10/07/2021
Christian Prigent, Chino au jardin
[Chino] monte et descend le long de son jardin comme un élastique énervé avec des pétarades de pancartes à la mitraillette :
Toute l’écriture
est de la cochonnerie
ou
La poésie : merde pour ce mot
ou
Poésie ?
La Haine !
ou
La poésie ?
Inadmissible !
*d’ailleurs n’existe pas !
On n’y co :=prend rien si on n’est pas du coin. Passe ton chemin, touriste au doigt vissé à la tempe ! Si tu lèves le nez vers le bleu du ciel, tu verras circuler dans les courants oscillants quelques parapentistes impatients. Ils attendent een tournicotant qu’on débarrasse le plancher pour atterrir les pieds dans le plat.
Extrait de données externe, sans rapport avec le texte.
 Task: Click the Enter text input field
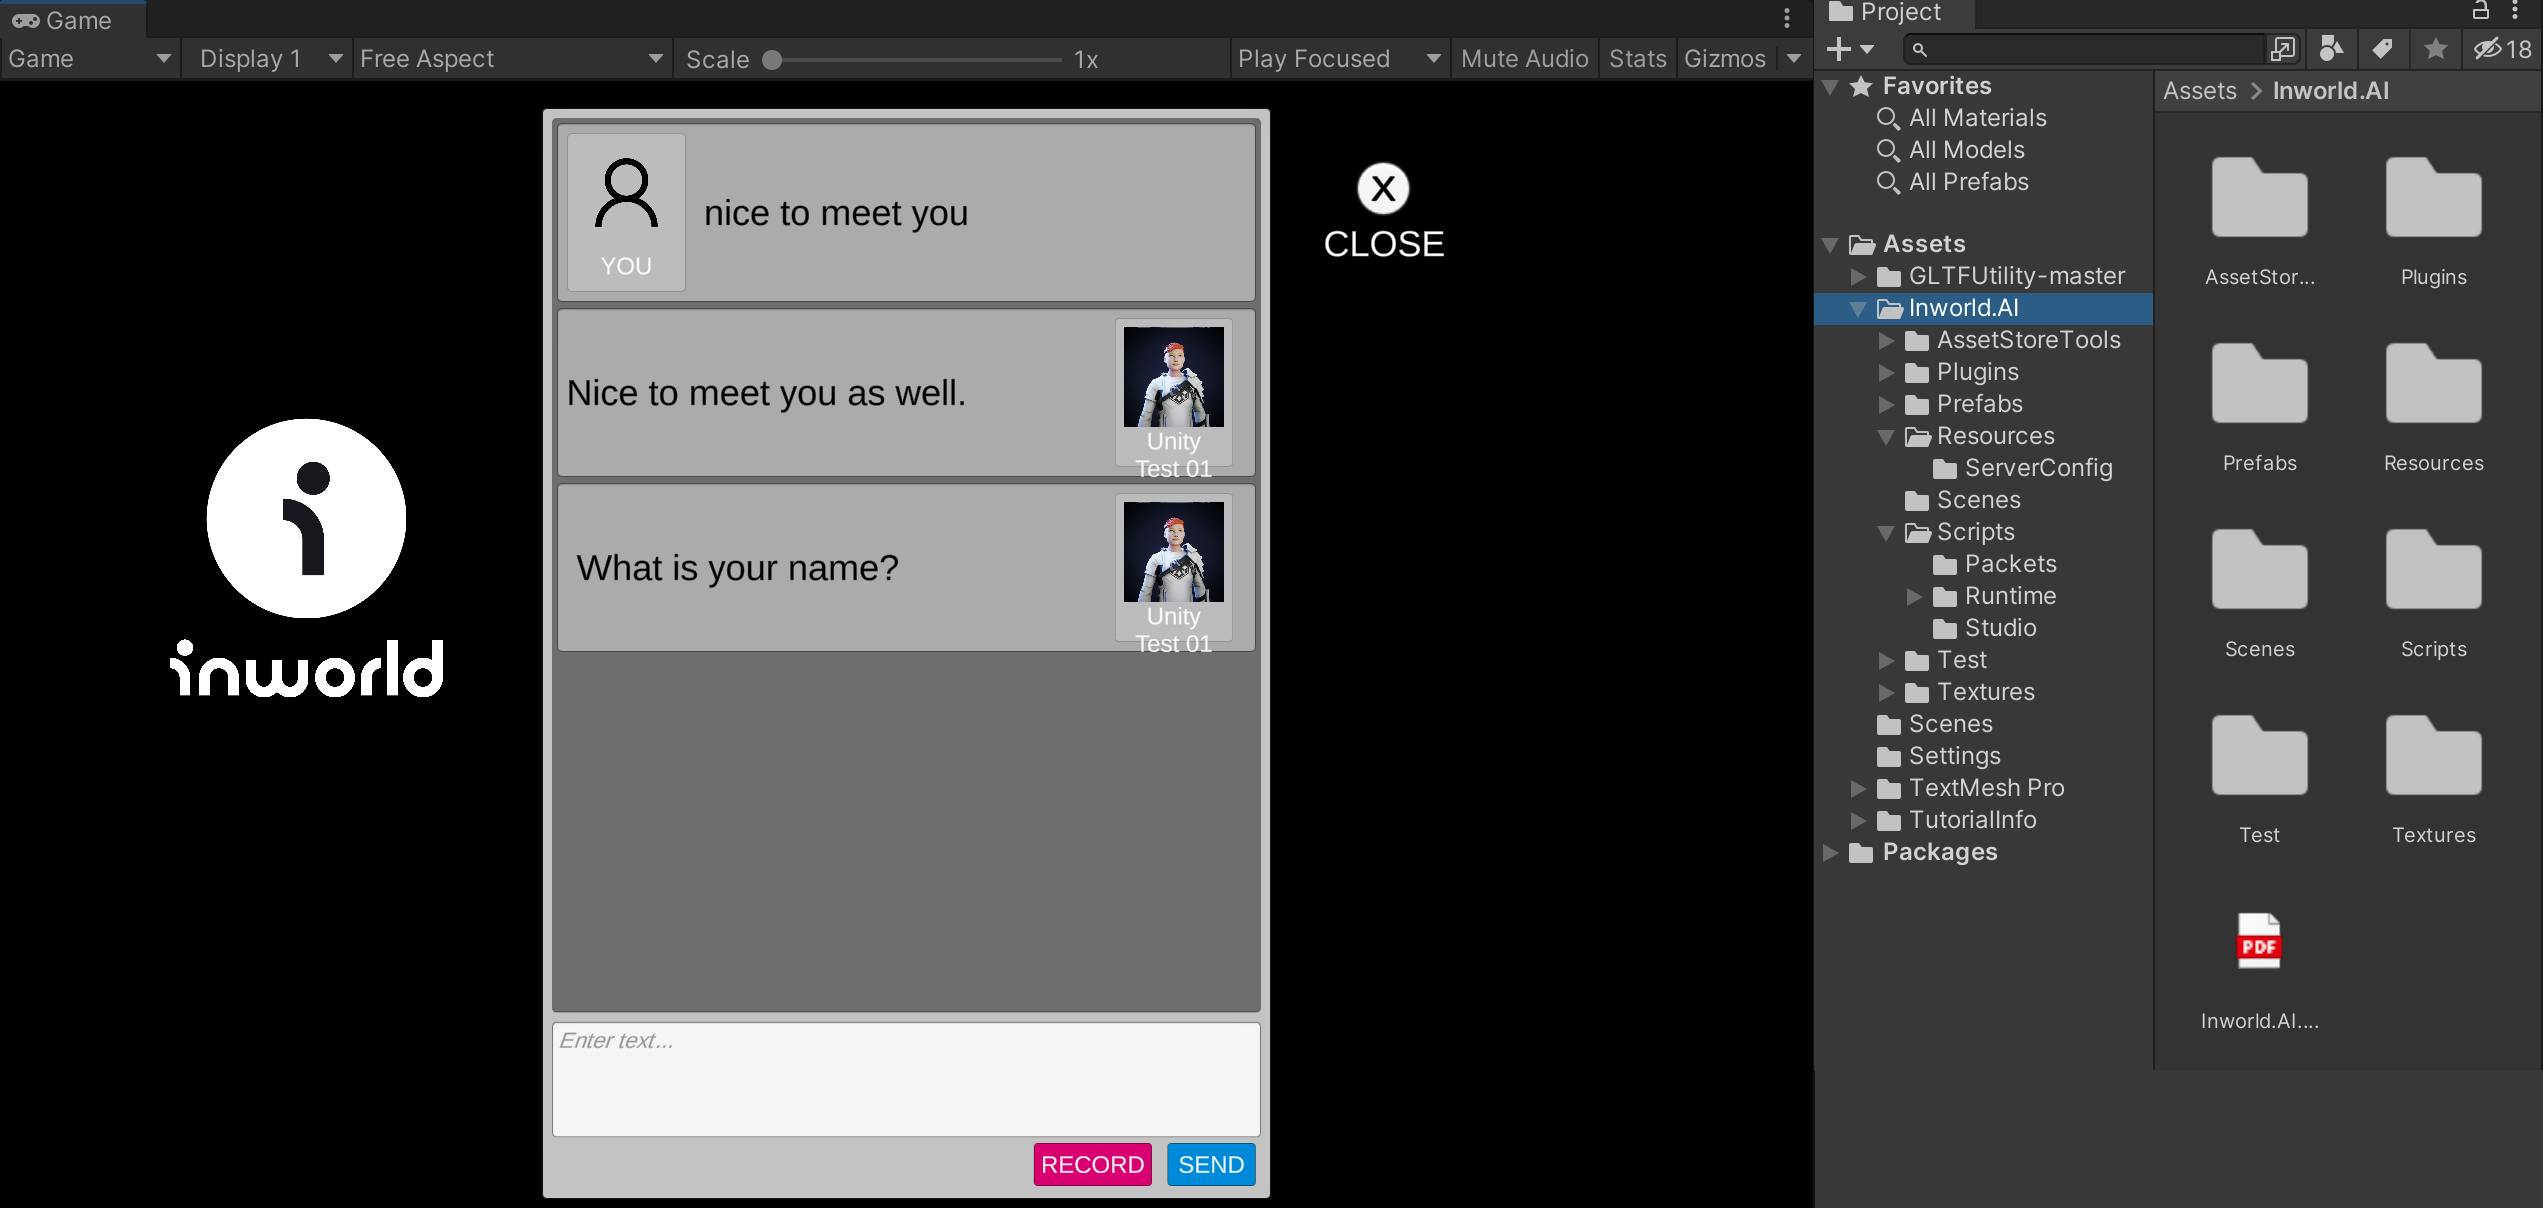[x=905, y=1078]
À moi Antonin ! Francis ! Georges ! Denis ! appelle d’en bas époumoné d’extase de midinet Chino. Qu’on égaille un peu les familles classées par affinités qui patouillent la vase poétiquement dans des crottes de vers ! Et sans transition, il va au-devant d’une petite troupe gaie qui se tord les pieds dans le cailloutis. Car entre les bruyères qui crient les voici ! et les tamaris qui pleurent que tant pis ! s’amènent échevelée de coiffures christiques la clique aux flancs creux en pétard contre tout et rien dont le capital exploiteur du monde, les cloches de Sorbonne qui tout amochissent et la poésie perte de la pensée.
Christian Prigent, Chino au jardin, P.O.L, 2021, p. 214-216.